--- START ---
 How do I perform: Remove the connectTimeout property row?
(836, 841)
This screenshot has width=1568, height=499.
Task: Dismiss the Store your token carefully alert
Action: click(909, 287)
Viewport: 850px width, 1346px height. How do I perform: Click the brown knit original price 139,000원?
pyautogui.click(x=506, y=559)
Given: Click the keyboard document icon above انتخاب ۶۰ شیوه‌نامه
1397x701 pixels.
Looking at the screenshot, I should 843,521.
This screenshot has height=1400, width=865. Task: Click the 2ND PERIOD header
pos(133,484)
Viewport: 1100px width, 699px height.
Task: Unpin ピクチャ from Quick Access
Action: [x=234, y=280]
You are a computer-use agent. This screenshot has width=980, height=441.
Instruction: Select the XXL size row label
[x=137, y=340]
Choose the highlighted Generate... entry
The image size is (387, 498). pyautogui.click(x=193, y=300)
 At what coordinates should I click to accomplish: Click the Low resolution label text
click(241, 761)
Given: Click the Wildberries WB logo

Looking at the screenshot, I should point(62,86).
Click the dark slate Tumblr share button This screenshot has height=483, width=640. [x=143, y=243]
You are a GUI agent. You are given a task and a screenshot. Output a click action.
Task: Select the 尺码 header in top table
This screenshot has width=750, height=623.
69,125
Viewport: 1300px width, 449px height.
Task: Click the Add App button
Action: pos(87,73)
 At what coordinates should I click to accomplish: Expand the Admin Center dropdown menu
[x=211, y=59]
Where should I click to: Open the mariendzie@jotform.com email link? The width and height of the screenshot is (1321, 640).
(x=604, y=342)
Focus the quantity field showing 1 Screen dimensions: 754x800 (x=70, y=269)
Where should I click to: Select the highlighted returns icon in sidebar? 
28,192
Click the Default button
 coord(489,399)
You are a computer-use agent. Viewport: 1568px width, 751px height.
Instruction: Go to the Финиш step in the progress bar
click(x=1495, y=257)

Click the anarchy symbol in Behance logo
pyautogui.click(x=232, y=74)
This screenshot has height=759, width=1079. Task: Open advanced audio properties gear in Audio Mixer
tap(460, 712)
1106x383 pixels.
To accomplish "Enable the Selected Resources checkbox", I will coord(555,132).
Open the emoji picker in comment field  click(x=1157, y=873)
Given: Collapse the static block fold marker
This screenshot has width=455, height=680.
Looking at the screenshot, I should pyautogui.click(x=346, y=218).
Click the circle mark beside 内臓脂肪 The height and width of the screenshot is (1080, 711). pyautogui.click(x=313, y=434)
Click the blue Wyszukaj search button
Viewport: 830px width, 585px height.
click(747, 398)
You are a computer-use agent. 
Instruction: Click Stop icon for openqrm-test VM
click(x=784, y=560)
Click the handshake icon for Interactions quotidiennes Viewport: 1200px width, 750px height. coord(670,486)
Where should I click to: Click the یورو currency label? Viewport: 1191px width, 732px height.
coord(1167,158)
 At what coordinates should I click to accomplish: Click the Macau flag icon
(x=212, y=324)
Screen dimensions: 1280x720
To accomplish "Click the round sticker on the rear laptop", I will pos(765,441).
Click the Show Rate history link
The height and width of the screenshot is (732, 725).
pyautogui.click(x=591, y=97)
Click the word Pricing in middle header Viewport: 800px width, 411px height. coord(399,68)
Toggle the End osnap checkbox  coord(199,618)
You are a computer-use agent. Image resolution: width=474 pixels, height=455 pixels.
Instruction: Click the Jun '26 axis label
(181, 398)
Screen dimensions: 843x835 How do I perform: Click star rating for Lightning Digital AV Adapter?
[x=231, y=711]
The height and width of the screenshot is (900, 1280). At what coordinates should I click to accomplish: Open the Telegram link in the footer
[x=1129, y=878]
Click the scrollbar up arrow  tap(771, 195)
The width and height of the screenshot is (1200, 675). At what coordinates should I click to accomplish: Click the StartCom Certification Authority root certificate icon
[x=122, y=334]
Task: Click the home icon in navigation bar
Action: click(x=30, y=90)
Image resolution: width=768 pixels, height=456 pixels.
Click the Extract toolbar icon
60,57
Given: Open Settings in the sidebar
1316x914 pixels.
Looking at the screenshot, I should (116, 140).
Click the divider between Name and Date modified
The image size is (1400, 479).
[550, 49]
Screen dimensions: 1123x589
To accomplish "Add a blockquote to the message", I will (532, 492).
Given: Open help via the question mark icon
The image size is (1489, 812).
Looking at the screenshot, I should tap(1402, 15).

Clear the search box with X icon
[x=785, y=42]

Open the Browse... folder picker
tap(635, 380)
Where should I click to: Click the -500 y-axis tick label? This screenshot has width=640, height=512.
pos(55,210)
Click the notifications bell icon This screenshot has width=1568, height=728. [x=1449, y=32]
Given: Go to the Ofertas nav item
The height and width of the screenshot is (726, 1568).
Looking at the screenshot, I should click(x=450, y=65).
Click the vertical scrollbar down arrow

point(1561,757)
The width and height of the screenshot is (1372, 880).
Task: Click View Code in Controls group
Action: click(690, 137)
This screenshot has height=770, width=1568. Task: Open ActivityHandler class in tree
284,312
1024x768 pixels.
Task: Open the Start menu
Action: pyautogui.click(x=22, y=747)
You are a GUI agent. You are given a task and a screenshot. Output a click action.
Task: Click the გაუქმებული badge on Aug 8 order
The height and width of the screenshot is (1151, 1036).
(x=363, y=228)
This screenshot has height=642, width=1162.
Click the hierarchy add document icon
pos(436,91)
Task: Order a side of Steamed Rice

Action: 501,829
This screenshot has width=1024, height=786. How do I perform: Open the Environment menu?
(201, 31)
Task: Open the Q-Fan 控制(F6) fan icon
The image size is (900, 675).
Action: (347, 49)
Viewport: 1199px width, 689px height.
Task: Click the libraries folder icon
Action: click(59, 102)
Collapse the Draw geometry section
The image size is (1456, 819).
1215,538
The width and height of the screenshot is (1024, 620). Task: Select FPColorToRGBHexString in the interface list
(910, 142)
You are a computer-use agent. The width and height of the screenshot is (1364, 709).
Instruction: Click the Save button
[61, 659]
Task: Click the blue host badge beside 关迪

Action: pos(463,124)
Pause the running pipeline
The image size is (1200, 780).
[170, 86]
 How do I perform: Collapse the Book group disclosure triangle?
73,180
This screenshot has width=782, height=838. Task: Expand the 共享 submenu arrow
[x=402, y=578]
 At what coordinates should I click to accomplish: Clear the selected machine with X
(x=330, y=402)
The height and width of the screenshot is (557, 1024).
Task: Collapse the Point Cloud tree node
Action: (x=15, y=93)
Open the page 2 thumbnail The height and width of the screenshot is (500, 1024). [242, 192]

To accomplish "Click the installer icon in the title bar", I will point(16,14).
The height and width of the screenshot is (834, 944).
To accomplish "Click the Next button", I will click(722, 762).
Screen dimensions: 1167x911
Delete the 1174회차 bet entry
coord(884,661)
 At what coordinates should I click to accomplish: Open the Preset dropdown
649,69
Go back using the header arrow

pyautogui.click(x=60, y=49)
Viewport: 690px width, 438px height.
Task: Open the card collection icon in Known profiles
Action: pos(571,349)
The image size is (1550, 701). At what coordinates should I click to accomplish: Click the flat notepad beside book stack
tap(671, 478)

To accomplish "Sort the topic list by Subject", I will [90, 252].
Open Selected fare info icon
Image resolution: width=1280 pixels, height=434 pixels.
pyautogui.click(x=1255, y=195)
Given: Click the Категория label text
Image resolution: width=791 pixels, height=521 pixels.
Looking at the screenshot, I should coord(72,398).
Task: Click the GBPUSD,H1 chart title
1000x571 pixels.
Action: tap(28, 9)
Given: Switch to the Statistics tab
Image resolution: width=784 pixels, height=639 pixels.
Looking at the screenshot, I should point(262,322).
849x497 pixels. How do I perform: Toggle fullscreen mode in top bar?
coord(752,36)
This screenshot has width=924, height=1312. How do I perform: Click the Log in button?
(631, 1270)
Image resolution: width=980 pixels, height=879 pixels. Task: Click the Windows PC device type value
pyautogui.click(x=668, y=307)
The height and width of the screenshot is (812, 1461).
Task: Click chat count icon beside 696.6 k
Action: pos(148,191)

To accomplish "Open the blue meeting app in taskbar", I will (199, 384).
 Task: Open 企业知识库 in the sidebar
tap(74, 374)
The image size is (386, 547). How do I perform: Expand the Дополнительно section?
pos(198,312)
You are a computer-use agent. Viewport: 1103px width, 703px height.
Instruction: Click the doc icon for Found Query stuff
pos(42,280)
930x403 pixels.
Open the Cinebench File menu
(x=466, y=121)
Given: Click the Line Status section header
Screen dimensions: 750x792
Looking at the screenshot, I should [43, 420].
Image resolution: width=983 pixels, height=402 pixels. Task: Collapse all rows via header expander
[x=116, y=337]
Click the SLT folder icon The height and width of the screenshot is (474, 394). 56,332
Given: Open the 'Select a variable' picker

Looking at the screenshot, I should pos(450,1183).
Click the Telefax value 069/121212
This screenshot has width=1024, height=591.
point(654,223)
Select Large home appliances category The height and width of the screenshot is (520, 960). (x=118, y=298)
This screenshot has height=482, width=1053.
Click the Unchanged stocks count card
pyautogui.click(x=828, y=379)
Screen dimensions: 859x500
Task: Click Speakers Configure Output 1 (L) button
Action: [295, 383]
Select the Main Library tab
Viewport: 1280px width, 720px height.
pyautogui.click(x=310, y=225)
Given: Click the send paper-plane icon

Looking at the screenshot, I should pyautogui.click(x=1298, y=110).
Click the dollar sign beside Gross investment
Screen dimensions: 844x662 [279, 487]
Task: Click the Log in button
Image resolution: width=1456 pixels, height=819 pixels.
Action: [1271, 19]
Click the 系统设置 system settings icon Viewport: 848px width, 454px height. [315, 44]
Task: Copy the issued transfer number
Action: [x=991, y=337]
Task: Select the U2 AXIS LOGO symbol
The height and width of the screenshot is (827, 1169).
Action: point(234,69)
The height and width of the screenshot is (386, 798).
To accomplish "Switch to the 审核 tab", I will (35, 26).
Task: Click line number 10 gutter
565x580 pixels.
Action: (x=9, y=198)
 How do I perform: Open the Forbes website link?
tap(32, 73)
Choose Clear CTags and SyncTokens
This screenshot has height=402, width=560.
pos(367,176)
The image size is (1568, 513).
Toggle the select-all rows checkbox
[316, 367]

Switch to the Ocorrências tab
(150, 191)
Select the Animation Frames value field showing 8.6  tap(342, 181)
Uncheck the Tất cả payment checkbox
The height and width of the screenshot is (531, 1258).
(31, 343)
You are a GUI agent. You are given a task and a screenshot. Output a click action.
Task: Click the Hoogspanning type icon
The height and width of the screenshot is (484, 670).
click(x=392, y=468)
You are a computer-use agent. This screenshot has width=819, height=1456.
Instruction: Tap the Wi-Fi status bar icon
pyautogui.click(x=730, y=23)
--- END ---
What the exercise asks: Retype exactly the span of lines from the one with "Click the word" through the one with "Given: Go to the Ofertas nav item"; include both ends and omit the rest of the material.

Response:
Click the word Pricing in middle header Viewport: 800px width, 411px height. coord(399,68)
Toggle the End osnap checkbox  coord(199,618)
You are a computer-use agent. Image resolution: width=474 pixels, height=455 pixels.
Instruction: Click the Jun '26 axis label
(181, 398)
Screen dimensions: 843x835 How do I perform: Click star rating for Lightning Digital AV Adapter?
[x=231, y=711]
The height and width of the screenshot is (900, 1280). At what coordinates should I click to accomplish: Open the Telegram link in the footer
[x=1129, y=878]
Click the scrollbar up arrow  tap(771, 195)
The width and height of the screenshot is (1200, 675). At what coordinates should I click to accomplish: Click the StartCom Certification Authority root certificate icon
[x=122, y=334]
Task: Click the home icon in navigation bar
Action: click(x=30, y=90)
Image resolution: width=768 pixels, height=456 pixels.
Click the Extract toolbar icon
60,57
Given: Open Settings in the sidebar
1316x914 pixels.
Looking at the screenshot, I should (116, 140).
Click the divider between Name and Date modified
The image size is (1400, 479).
[550, 49]
Screen dimensions: 1123x589
To accomplish "Add a blockquote to the message", I will (532, 492).
Given: Open help via the question mark icon
The image size is (1489, 812).
Looking at the screenshot, I should tap(1402, 15).

Clear the search box with X icon
[x=785, y=42]

Open the Browse... folder picker
tap(635, 380)
Where should I click to: Click the -500 y-axis tick label? This screenshot has width=640, height=512.
pos(55,210)
Click the notifications bell icon This screenshot has width=1568, height=728. [x=1449, y=32]
Given: Go to the Ofertas nav item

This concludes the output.